** START Given text **

# How much to feed



## KurtTeej (Feb 1, 2015)

I'm new here and wanted to ask about just how much should my boy be eating.

I got my V about 7 weeks ago, he just turned 4 months old. We feed him about 5 times a day and each time he really chows it down. He looks great, poops regularly, he seems really happy and playful (oh boy.....), gets plenty of exercise (even though we just got 2 feet of snow). He's growing like a weed -- when we got him he was around 10 pounds and is now up to 31. He looks like what a V should look like and just wanted to check to see. I know every dog is different just like every person is but i just don't want a fat Vizsla.

Are we doing the right thing here?


----------



## mswhipple (Mar 7, 2011)

Welcome to the forums, KurtTeej!! Congratulations on welcoming a lovely Vizsla to your home! 

About feeding... I don't know if five times a day is really necessary, but if it's working for you, it's fine! All dogs will be a little different in their nutrition needs, as you said. The best thing to do is just keep an eye on him. The directions on the dog food bag are not that helpful. If he's too skinny, give him a little more food. If he's getting chunky, cut down a little bit. In this way, you shouldn't end up with a fat Vizsla. (His nutrition needs will even change day by day, depending on his exercise level.) When my boy Willie has an exceptionally busy day, he will sit by his food bowl and look longingly into it. He's trying to tell me that he could use a few more calories. ;D


----------



## KurtTeej (Feb 1, 2015)

thanks, that's helpful. My common sense told me that that was the case, but i just wanted a veteran to tell me my gut was right.


----------

** END Given text **
** START Data entries **

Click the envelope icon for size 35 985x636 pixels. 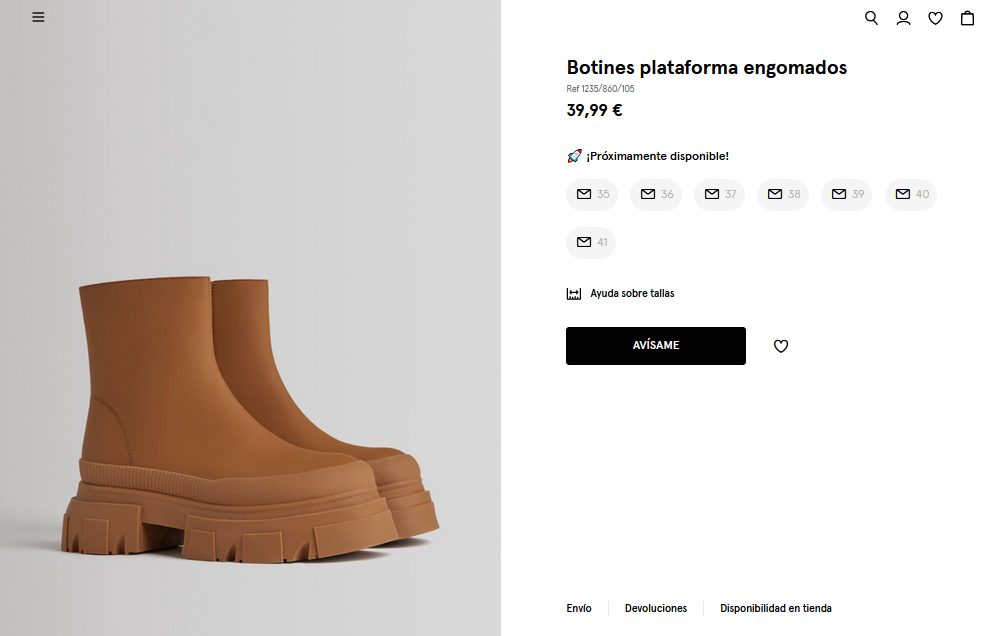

** END Data entries **
** START Data entries **

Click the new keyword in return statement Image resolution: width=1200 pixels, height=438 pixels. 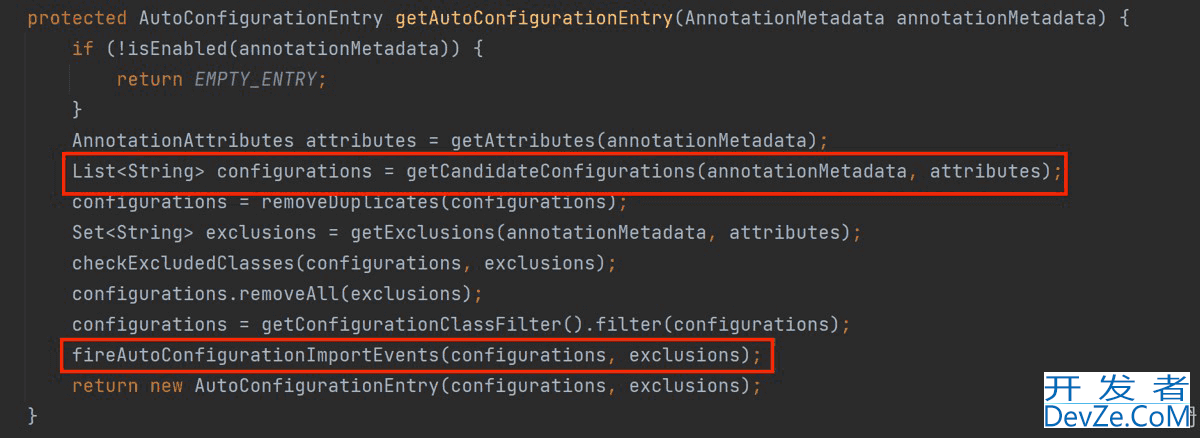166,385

** END Data entries **

Work to complete
Can you print everything in the Vizsla feeding thread from "I got my V about" down to "(Mar 7, 2011)", copied word for word?

Final result
I got my V about 7 weeks ago, he just turned 4 months old. We feed him about 5 times a day and each time he really chows it down. He looks great, poops regularly, he seems really happy and playful (oh boy.....), gets plenty of exercise (even though we just got 2 feet of snow). He's growing like a weed -- when we got him he was around 10 pounds and is now up to 31. He looks like what a V should look like and just wanted to check to see. I know every dog is different just like every person is but i just don't want a fat Vizsla.

Are we doing the right thing here?


----------



## mswhipple (Mar 7, 2011)